Data items:
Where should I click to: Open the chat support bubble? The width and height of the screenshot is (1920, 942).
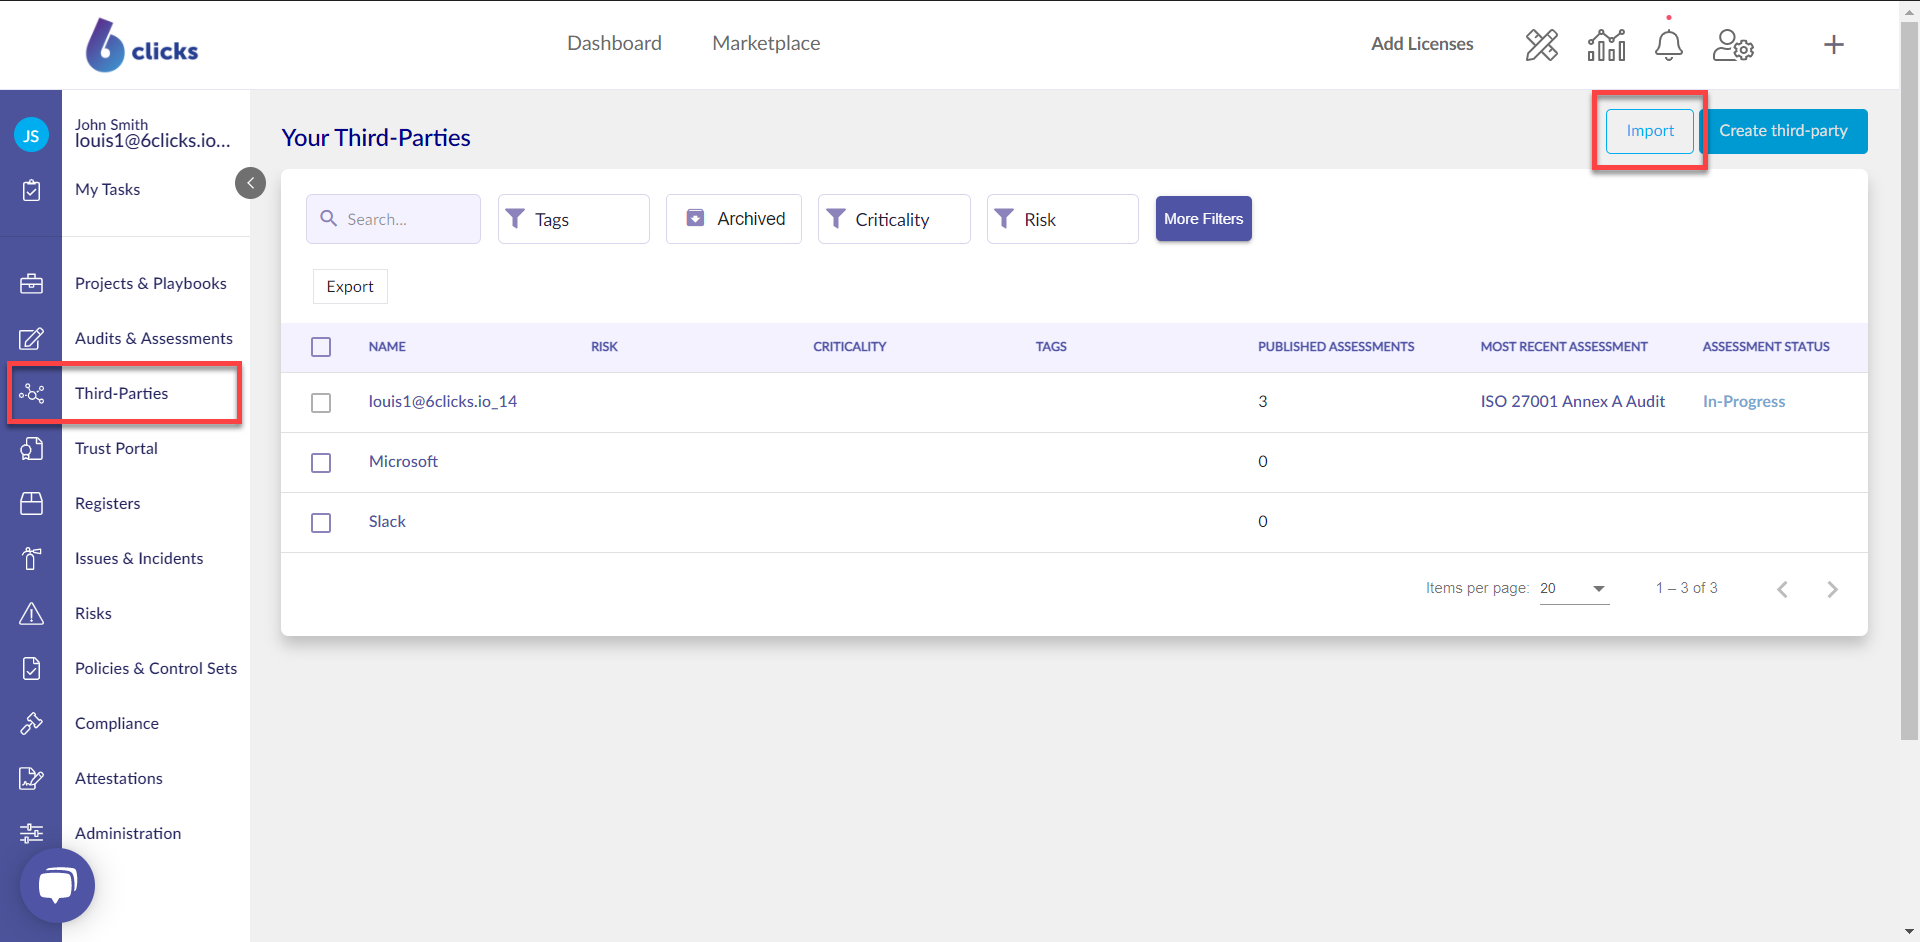[57, 885]
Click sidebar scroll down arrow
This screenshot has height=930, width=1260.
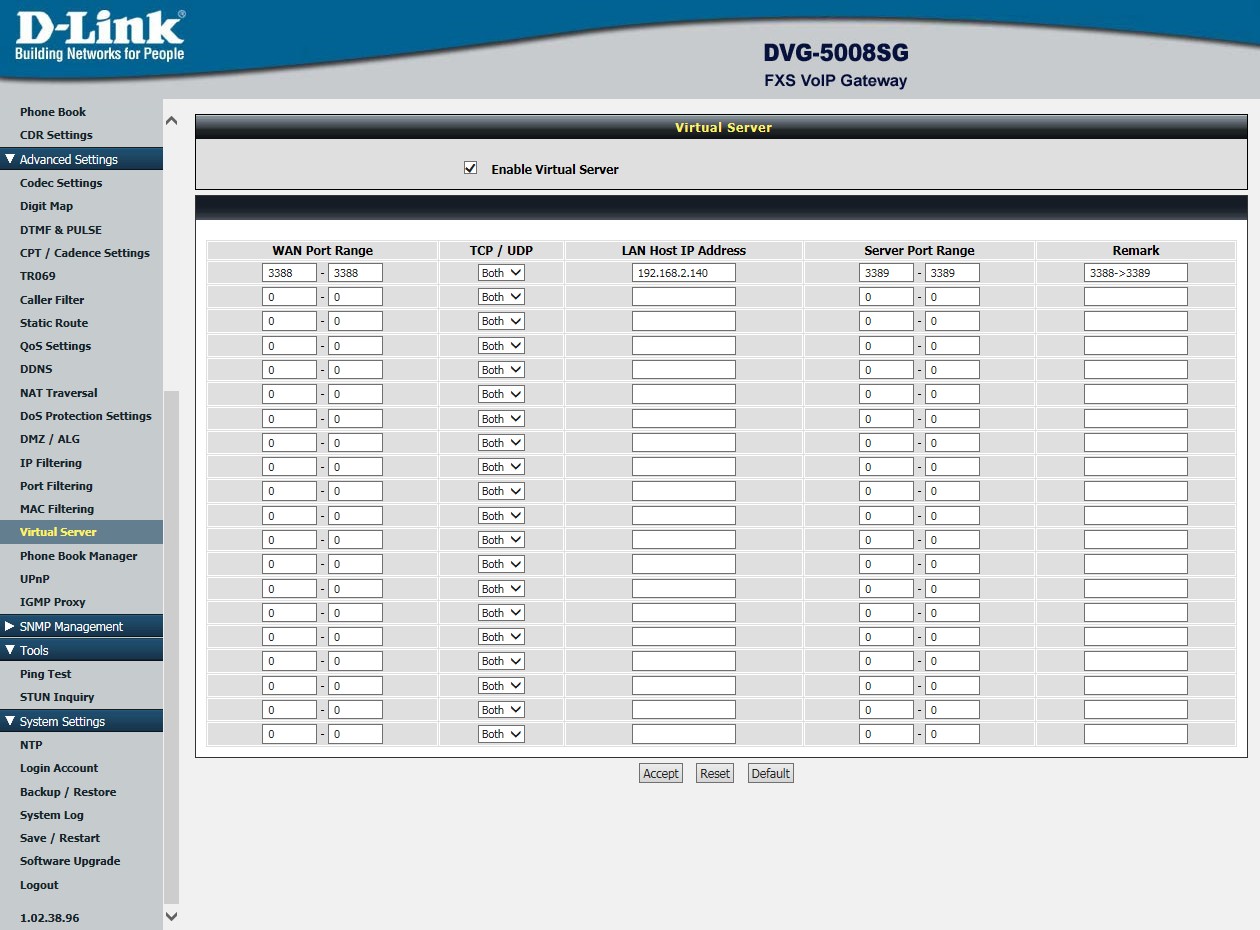[x=171, y=916]

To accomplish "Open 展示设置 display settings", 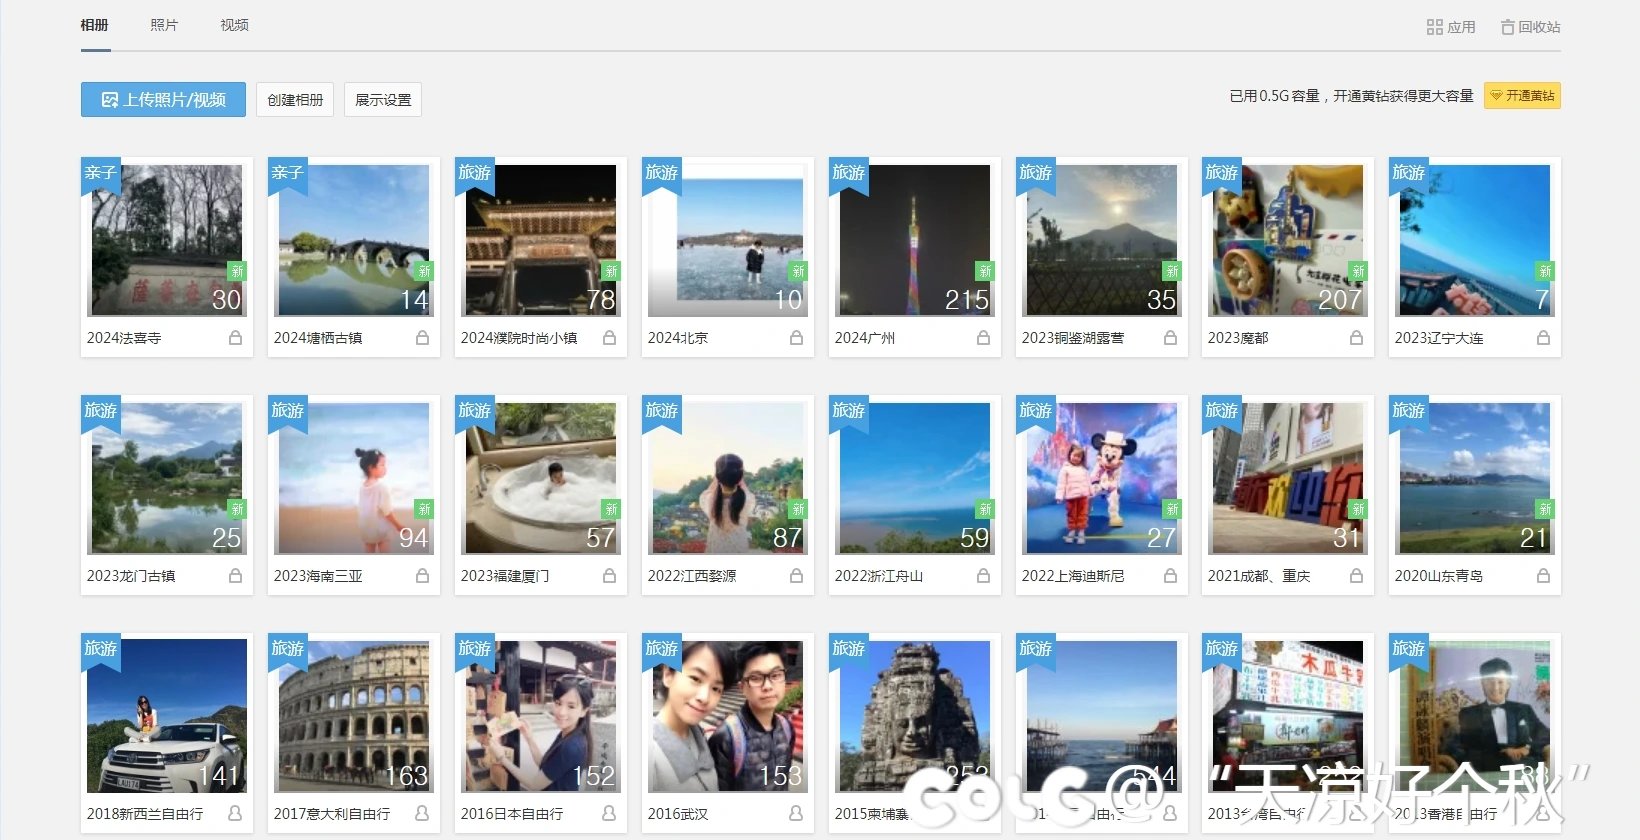I will [x=383, y=100].
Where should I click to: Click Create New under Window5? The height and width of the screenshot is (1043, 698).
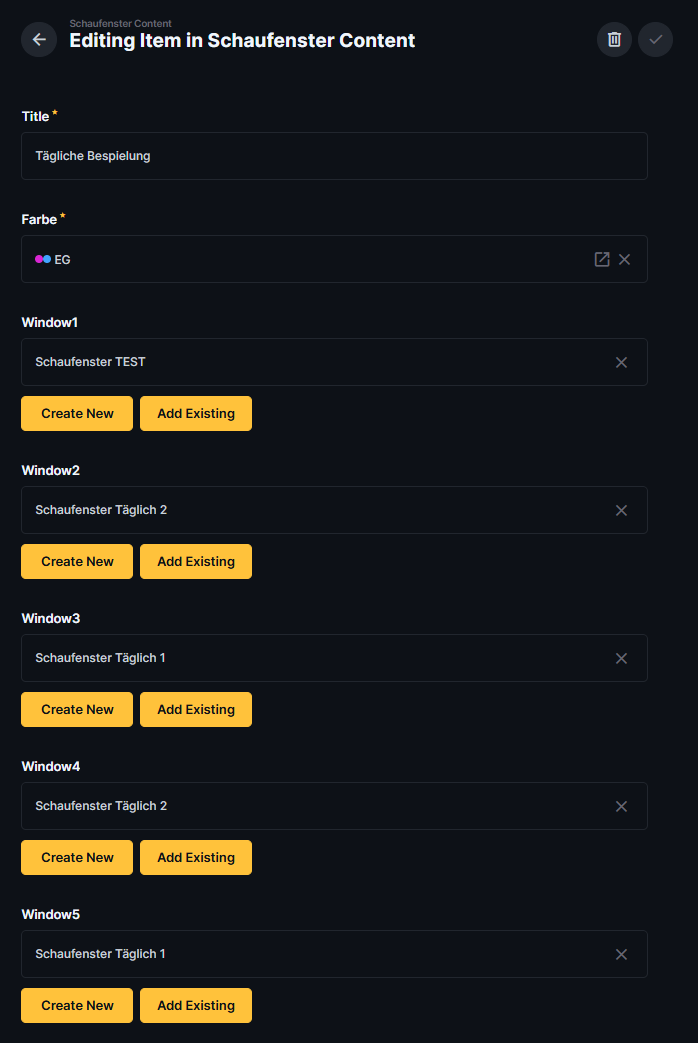tap(77, 1005)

The problem: Recast the lines as a Markdown table with the columns Number and Record line, starting at the line with "Where should I click to: Click" and running through the last line. Skip blank lines and leave the pictures out.

Complete answer:
| Number | Record line |
|---|---|
| 1 | Where should I click to: Click Create New under Window5? The height and width of the screenshot is (1043, 698). |
| 2 | tap(77, 1005) |